But I still say Royko is cursing the worms over this hijacking of his most private thoughts. Sure, years after penning those love letters he would write the occasional three-hanky column, but those weepers weren’t about his personal life. At least not until Carol, who finally married him — perhaps for the sake of getting him to stop writing those letters — became seriously ill and died before her 45th birthday.

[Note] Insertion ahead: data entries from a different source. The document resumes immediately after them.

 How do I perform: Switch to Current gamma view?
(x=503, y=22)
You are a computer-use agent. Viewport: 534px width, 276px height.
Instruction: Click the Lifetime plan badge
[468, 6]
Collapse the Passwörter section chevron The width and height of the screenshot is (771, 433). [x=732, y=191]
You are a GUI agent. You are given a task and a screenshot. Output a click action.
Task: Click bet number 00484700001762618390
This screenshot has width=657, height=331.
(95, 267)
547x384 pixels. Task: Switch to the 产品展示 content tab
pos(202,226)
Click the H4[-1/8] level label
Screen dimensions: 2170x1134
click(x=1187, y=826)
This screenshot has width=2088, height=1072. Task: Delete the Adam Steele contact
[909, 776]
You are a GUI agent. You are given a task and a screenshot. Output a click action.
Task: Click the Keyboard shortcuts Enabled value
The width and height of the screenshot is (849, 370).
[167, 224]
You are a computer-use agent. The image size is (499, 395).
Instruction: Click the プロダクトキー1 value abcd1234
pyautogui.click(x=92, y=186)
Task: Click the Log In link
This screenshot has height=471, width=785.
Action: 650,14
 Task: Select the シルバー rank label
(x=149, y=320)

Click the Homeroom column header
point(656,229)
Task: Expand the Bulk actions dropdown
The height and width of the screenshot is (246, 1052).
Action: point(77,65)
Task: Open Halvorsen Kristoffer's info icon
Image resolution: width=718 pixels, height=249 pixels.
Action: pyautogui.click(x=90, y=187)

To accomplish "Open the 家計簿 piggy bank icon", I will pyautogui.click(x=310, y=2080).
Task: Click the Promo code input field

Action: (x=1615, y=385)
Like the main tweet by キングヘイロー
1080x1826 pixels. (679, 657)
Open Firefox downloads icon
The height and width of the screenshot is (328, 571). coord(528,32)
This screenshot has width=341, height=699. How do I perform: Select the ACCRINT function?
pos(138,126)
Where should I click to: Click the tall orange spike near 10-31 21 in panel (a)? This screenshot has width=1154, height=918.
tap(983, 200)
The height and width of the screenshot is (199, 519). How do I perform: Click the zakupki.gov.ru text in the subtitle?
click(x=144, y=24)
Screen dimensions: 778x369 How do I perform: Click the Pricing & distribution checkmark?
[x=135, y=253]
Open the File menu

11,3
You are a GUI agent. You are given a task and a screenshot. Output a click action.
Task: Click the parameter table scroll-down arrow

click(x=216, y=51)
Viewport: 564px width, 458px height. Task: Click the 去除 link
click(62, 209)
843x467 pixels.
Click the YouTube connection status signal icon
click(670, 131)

It’s an interesting thing, the way a famous city columnist — whose very public job was to make readers feel like they knew him — kept his family life private. Maybe Royko understood the better story was out there in the neighborhoods and in the hopes and fears of others. When you fall back on family for material, you sacrifice them to your selfish needs and cut off your own escape from the public glare.

Or maybe there’s a darker explanation as to why Royko did not write about the woman who had so consumed him as a young man. David Royko suggests his dad got caught up in the superstardom that came with decades of writing five columns a week in a city he owned, and his marriage to Carol Duckman was not “a rosy extension†of his heartfelt letters to her.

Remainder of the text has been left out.